# Module 5 — L3 Apply: LSTM-based Generative Chatbot (Seq2Seq)

**Task (Apply – L3):** Implement a simple **LSTM seq2seq chatbot** that learns to generate responses from example (input → reply) pairs.

Run the cells top–down. You can add your own pairs and re-train quickly.

In [1]:
import numpy as np
import tensorflow as tf
from tensorflow.keras import layers, models
from tensorflow.keras.preprocessing.text import Tokenizer
from tensorflow.keras.preprocessing.sequence import pad_sequences

tf.random.set_seed(42)
np.random.seed(42)
print('TensorFlow:', tf.__version__)

TensorFlow: 2.18.0


## 1) Toy conversation dataset (you can extend it)

In [11]:
pairs = [
    ('hi', 'hello'),
    ('hello', 'hi there'),
    ('how are you', 'i am fine how can i help'),
    ('what is your name', 'i am a chatbot'),
    ('who created you', 'i was created for learning'),
    ('bye', 'goodbye see you later'),
]

SOS, EOS = '<sos>', '<eos>'
inputs_texts = [q.lower().strip() for q,_ in pairs]
targets_texts = [f'{SOS} {a.lower().strip()} {EOS}' for _,a in pairs]
print('Sample:', inputs_texts[0], '->', targets_texts[0])
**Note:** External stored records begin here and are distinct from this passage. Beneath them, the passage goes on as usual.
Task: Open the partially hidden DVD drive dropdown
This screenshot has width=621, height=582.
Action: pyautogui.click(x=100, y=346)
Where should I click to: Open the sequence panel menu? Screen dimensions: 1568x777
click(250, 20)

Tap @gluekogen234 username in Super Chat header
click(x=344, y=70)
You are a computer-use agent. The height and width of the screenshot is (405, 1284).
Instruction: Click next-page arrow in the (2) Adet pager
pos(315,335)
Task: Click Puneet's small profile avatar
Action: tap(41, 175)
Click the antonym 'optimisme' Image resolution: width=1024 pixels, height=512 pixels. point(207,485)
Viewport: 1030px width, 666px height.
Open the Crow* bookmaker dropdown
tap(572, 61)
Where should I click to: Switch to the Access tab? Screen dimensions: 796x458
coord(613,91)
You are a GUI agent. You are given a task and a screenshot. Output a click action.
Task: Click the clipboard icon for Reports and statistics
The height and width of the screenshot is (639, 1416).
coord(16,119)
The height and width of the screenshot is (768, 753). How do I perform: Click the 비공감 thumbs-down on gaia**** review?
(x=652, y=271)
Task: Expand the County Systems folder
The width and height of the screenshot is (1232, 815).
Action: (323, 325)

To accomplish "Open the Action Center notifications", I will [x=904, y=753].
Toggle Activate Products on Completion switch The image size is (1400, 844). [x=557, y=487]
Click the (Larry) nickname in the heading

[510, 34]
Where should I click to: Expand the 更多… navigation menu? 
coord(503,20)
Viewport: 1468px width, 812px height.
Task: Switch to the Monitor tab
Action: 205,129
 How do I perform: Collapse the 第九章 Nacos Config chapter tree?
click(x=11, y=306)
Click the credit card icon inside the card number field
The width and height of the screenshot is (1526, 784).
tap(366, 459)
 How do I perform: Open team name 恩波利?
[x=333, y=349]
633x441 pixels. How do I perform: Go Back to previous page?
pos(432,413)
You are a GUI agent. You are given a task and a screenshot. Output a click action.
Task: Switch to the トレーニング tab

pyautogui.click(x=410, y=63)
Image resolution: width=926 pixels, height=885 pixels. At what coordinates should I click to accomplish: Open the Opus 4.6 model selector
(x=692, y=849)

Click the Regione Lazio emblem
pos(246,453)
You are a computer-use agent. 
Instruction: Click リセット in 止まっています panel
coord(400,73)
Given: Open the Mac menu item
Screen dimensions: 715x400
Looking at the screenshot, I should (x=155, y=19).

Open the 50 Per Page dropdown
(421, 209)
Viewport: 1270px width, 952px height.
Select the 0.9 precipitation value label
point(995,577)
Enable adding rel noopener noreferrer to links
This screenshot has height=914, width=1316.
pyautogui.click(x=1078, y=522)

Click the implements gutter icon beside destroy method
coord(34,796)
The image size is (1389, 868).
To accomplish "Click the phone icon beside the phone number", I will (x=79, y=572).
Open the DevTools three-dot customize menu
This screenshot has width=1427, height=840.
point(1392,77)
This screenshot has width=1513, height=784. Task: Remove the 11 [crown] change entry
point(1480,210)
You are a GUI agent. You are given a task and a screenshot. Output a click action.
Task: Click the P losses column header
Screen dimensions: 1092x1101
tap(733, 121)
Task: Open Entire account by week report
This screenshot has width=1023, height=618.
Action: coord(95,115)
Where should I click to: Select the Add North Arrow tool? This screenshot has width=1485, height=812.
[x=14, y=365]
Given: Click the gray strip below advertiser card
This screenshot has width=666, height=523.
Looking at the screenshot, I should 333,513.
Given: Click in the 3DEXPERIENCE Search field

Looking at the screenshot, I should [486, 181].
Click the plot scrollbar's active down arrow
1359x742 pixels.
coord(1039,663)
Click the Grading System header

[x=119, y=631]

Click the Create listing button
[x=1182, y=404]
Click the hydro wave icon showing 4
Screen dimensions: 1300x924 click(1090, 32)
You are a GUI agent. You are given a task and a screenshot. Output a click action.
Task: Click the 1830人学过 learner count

Sample: hi -> <sos> hello <eos>


## 2) Tokenization

In [3]:
tok_in = Tokenizer(num_words=5000, oov_token='<unk>')
tok_out = Tokenizer(num_words=5000, oov_token='<unk>')
tok_in.fit_on_texts(inputs_texts)
tok_out.fit_on_texts(targets_texts)

in_seqs = tok_in.texts_to_sequences(inputs_texts)
out_seqs = tok_out.texts_to_sequences(targets_texts)

max_len_in = max(len(s) for s in in_seqs)
max_len_out = max(len(s) for s in out_seqs)

enc_in = pad_sequences(in_seqs, maxlen=max_len_in, padding='post')
dec_in = pad_sequences([s[:-1] for s in out_seqs], maxlen=max_len_out-1, padding='post')
dec_out = pad_sequences([s[1:] for s in out_seqs], maxlen=max_len_out-1, padding='post')

vocab_in, vocab_out = len(tok_in.word_index)+1, len(tok_out.word_index)+1
print('Shapes:', enc_in.shape, dec_in.shape, dec_out.shape)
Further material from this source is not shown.